IMI Report on Pathologic Myopia

Authors: Kyoko Ohno-Matsui, Pei-Chang Wu, Kenji Yamashiro, Kritchai Vutipongsatorn, Yuxin Fang, Chui Ming Gemmy Cheung, Timothy Y.Y. Lai, Yasushi Ikuno, Salomon Yves Cohen, Alain Gaudric, Jost B. Jonas

Date: April 2021

Reference: Ohno-Matsui K, Wu PC, Yamashiro K, Vutipongsatorn K, Fang Y, Cheung CMG, Lai TYY, Ikuno Y, Cohen SY, Gaudric A, Jonas JB. IMI Pathologic Myopia. Invest Ophthalmol Vis Sci. 2021 Apr 28;62(5):5. (Link to open access paper)

Pathological myopia is a major cause of visual impairment worldwide. It affects up to 3% of the world’s population and causes vision impairment or blindness in 0.2% to 1.5% of Asians and 0.1% to 0.5% of Caucasians. Notably, pathological and high myopia are not the same. High myopia is a high degree of myopic refractive error, whereas pathological myopia is defined by a presence of fundal complications, such as posterior staphyloma or myopic maculopathy equal to or more serious than diffuse choroidal atrophy. While pathological myopia often occurs in eyes with high myopia, its complications (especially posterior staphyloma) can also occur in eyes without high myopia. It is one of the major causes of low vision in working-aged populations.

The prevalence of both myopia and high myopia is increasing worldwide. However, it remains unclear whether or not pathologic myopia will increase in parallel with an increase of myopia itself. Genome-wide association studies (GWASs) have identified more than hundreds susceptibility genes for myopia. However, the genetic background for pathologic myopia has not been elucidated fully. It is not clear whether genes responsible for pathological myopia are the same as those for myopia in general, or whether pathological myopia is genetically different from other myopia. 

Advances in ocular imaging, especially optic coherence tomography (OCT) have allowed accurate diagnosis of pathological myopia and revealed novel lesions like dome-shaped macula and myopic tractional maculopathy. The article provides an in- depth assessment of the features of pathological myopia, including posterior staphyloma, myopic choroidal atrophy, myopic macular neovascularisation, tractional maculopathy and glaucoma.

The effectiveness of new therapies for complications are discussed, such as anti-VEGF therapies for myopic macular neovascularization and vitreoretinal surgery for myopic traction maculopathy.

This provides eye care practitioners with a better understanding of pathological myopia and its characteristics, allowing for better diagnosis and management.

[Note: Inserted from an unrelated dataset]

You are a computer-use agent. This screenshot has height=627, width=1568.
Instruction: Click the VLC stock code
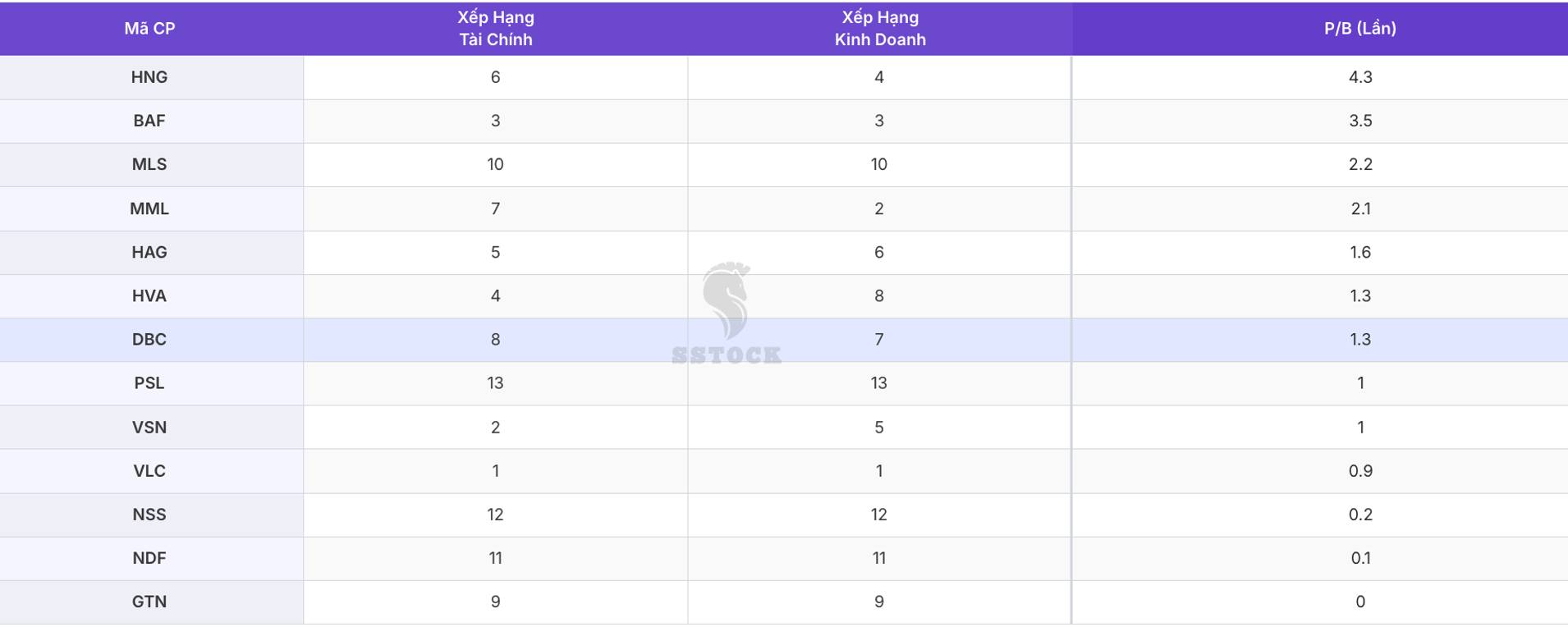[149, 470]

While diagnostic methods and therapries for pathological myopia have been greatly advancing, therapeutic approaches for choroidal atrophies and optic nerve damage are not sufficient. The diagnosis of glaucoma in the context of pathological myopia is challenging and further advances are required. Clarification is required regarding the genes responsible for pathological myopia, in order to identify which children will become pathologically myopic. Lastly, future studies regarding the global prevalence of pathological myopia and its impact on vision and quality of life should be undertaken.

Title: IMI Pathological Myopia

Authors: Kyoko Ohno-Matsui, Pei-Chang Wu, Kenji Yamashiro, Kritchai Vutipongsatorn, Yuxin Fang, Chui Ming Gemmy Cheung, Timothy Y.Y. Lai, Yasushi Ikuno, Salomon Yves Cohen, Alain Gaudric, Jost B. Jonas

Pathologic myopia is a major cause of visual impairment worldwide. Pathologic myopia is distinctly different from high myopia. High myopia is a high degree of myopic refractive error, whereas pathologic myopia is defined by a presence of typical complications in the fundus (posterior staphyloma or myopic maculopathy equal to or more serious than diffuse choroidal atrophy). Pathologic myopia often occurs in eyes with high myopia, however its complications especially posterior staphyloma can also occur in eyes without high myopia.

Owing to a recent advance in ocular imaging, an objective and accurate diagnosis of pathologic myopia has become possible. Especially, optical coherence tomography has revealed novel lesions like dome-shaped macula and myopic traction maculopathy. Wide-field optical coherence tomography has succeeded in visualizing the entire extent of large staphylomas. The effectiveness of new therapies for complications have been shown, such as anti-VEGF therapies for myopic macular neovascularization and vitreoretinal surgery for myopic traction maculopathy.

Myopia, especially childhood myopia, has been increasing rapidly in the world. In parallel with an increase in myopia, the prevalence of high myopia has also been increasing. However, it remains unclear whether or not pathologic myopia will increase in parallel with an increase of myopia itself. In addition, it has remained unclear whether genes responsible for pathologic myopia are the same as those for myopia in general, or whether pathologic myopia is genetically different from other myopia.